Pasó por grandes dudas existenciales. El día que decidió matarse, el lapicero pensó eso sería el mensaje más poderoso que podía darle a su dueño, al sistema y al mundo. Era una injusticia saber cómo lo usaban. Además, considero el suicidio la protesta más elegante y dramática que podría mostrar a sus adversarios. Pensó en diversas formas de hacerlo:
Primero, se le ocurrió sorber varios tipos de temperas y acuarelas viejas que con algo de su propia tinta les reviviría el color. De esta manera quería crear un cultivo dentro de su propio tubo tan tóxico y venenoso que se los escupiría en la cara antes de morir con la esperanza de que sus rivales cambien de color o se les derrita el barrilete cristalino de sus cuerpos. Alguien tenía que darle una lección a esos engreídos. Luego, pensó que podría morirse antes de dar dos pasos y su venganza no podría consumarse.
Otro día, se le ocurrió en aspirar tanto aire como podía y retenerlo tanto tiempo que su violento estallido tenga como consecuencia que su propia cabeza, para ser precisos su punta de carburo de tungsteno, se despegara de su delgado cuerpo conformado por un delgadísimo y fino tubo de polipropileno. De esta manera, su cabeza terminaría estrellada contra el portalapiceros como un corcho de champagne y algo de su preciada tinta los mancharía creando un arco salpicado de color rojo que tendrían en sus cuerpos hasta el fin de sus días, mientras que su tubo y barrilete quedarían derramándose sobre un papel bond en señal de sacrificio. El escenario sangriento o “tintiento” estaría listo. El problema fue que al hacerlo la tinta terminó saliendo por el otro lado del tubo a una velocidad que el mismo no podía creer. Felizmente, el pequeño botón rojo y redondito que le colocaron debajo evitó que la tinta se derramase, pero fue la burla de todos los útiles de oficina pues fue señalado como idiota, cobarde y cagón por ellos. Al final su plan resultó hilarante y nada simbólico o solemne.
Después de ocultarse por una semana intentó otra forma. Esta vez su decisión lo llevó a pensar de forma maquiavélica un dolor prolongado para él y sus adversarios. Eligió como ataúd de sus rivales el estómago de un perro callejero que dormía al pie de una reja oxidada de ese edificio viejo y amarillento del Cercado de Lima. Como en la ciudad nunca hubo registro de tormentas espero a que el clima sea lo más triste posible para hacerlo. Ahí estaba el lapicero decidido y sin tapa. Su anciano dueño, el profesor Daniel Mendoza, la perdió cuando el pobre fue arrojado con violencia sobre su propia punta debido a que todos los estudiantes habían sido desaprobados del curso. Regresó a su plan y pensó que el crujido del plástico astilloso haría mirar a todos hacia las fauces del animal y, en ese momento, mientras sujetaba a sus rivales para que compartan la misma suerte gritaría sus motivos.

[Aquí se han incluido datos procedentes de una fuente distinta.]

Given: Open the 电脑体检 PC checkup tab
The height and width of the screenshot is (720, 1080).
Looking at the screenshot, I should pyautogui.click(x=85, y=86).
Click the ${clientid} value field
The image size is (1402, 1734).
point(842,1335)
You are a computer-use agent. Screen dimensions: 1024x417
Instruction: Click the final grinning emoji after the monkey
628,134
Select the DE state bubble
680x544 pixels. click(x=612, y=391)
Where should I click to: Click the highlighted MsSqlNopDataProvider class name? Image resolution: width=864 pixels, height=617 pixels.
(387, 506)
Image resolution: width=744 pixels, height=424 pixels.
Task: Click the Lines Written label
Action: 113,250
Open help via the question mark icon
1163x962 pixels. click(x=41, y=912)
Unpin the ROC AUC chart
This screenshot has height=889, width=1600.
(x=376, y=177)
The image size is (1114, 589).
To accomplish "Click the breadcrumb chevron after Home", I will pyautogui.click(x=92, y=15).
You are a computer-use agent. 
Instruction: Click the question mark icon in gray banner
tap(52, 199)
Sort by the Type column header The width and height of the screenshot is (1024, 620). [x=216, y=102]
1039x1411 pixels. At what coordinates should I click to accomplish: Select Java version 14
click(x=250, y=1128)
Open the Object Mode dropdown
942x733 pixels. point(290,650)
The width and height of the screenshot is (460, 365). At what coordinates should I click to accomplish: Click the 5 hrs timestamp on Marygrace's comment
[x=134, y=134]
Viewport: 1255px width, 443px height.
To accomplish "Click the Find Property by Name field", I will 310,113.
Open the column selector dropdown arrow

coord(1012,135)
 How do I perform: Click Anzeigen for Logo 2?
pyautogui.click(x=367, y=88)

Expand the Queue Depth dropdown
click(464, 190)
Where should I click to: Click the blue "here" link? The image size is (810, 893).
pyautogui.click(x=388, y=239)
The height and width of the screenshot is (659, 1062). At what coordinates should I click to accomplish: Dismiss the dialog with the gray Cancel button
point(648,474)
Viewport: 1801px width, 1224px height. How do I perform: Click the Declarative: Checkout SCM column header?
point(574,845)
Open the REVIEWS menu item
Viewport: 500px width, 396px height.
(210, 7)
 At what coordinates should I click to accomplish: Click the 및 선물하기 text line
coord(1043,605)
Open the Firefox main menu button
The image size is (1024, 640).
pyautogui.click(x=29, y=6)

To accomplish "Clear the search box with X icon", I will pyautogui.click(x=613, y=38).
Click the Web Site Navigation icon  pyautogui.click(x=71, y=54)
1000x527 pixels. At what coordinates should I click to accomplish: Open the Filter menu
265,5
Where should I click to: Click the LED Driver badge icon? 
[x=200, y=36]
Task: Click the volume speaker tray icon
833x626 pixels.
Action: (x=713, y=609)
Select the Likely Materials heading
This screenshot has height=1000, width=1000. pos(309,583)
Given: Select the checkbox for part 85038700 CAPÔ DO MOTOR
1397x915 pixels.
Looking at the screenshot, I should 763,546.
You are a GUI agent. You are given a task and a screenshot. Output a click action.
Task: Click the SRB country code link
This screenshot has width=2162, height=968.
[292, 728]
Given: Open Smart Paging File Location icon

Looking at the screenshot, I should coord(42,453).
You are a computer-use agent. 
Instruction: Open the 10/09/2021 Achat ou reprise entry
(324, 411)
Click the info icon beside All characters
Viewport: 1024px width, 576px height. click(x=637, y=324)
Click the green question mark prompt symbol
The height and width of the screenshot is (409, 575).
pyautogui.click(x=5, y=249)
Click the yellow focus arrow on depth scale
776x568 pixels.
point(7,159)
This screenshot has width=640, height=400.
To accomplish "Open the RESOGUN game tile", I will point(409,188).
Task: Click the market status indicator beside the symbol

Para ejecutar su plan pensó que su naturaleza no era atractiva para ser comido con violencia y voracidad, entonces recordó que el tacho de basura le informó que tenía entre sus finas rejillas negras un enrollado de hot dog desde hacía dos días y comenzaba a oler mal. El lapicero voluntariamente se ofreció a llevárselo esa noche y convertido en una especie “pancho” andante decidió ser las veces de palito y se introdujo dentro del hot dog con una velocidad y violencia terrible. Fue difícil llegar hasta la ventana del tercer piso, pero lo logró con ayuda de la regla y dos rollos de Vinifan. Le hicieron un agujero para respirar y otros dos para ver. Llamó a sus adversarios para que le ayuden a quitársela y pensó malamente en cornearlos como un toro y arrojarlos a todos por la ventana. El cálculo de que no caería era inevitable y estaba decidido. En eso, observó que el can llegaba lentamente iluminado por un poste. Antes de que sus enemigos se dieran cuenta tomó aire y fuerza de tal manera que el enrollado de hot dog se levantó como un mástil creando un ligero desbalance en sentido contrario. Fue inevitable. Antes que lo detuvieran saltó torpemente de espaldas como un primerizo y su cuerpo iba creando círculos lentos en el aire. Terminó enredado entre los cables de luz, cable e internet clandestino. Los demás útiles salieron a mirar lo que pasó. Finalmente, el lapicero decidió anunciar su ira de la forma estrepitosa: ¡Azules, hijos de puta, yo también puedo poner veintes!, Se escuchó eso último como un eco mientras el lapicerito rojo desaparecía en la oscuridad.